What the exercise asks: Write out, word for word, only the lines from the one with "Сурталчилгаа байршуулах (25, 2408)" to the end of the data below.
++++++++++++++++++++
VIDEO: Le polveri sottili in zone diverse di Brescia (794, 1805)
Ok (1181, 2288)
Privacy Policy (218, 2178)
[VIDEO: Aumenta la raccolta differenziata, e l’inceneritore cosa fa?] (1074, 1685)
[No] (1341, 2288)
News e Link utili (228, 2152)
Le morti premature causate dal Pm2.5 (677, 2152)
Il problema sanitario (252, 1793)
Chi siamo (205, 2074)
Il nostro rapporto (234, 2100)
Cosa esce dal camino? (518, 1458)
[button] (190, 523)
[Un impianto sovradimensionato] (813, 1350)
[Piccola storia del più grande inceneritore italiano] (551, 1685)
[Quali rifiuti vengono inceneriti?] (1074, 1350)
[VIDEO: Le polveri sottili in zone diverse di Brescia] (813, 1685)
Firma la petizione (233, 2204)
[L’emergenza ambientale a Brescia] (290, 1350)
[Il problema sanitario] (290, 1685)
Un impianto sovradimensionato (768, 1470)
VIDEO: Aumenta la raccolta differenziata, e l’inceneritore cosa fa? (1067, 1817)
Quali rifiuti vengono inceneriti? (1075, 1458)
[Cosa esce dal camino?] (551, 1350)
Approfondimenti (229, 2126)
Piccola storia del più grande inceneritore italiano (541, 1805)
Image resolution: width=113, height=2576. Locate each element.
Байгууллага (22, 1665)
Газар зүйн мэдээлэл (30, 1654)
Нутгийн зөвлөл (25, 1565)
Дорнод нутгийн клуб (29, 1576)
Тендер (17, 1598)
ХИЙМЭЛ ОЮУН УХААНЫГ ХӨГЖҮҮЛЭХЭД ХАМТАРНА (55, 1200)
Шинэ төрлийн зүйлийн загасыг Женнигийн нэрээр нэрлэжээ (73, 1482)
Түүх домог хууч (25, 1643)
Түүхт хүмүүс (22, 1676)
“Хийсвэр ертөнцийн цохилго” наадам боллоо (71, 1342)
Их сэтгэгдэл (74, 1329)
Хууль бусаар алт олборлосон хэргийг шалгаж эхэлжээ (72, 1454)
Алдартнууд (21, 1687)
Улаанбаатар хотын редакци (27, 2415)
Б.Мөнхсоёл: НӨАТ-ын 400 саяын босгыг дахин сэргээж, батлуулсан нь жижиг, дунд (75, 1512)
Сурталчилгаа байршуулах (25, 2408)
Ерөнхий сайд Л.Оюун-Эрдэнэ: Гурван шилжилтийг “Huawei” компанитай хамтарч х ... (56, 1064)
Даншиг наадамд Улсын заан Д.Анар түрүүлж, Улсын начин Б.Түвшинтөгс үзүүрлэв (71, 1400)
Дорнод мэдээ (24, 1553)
++++++++++++++++++++
Exercise response:
Сурталчилгаа байршуулах (25, 2408)
Ерөнхий сайд Л.Оюун-Эрдэнэ: Гурван шилжилтийг “Huawei” компанитай хамтарч х ... (56, 1064)
Даншиг наадамд Улсын заан Д.Анар түрүүлж, Улсын начин Б.Түвшинтөгс үзүүрлэв (71, 1400)
Дорнод мэдээ (24, 1553)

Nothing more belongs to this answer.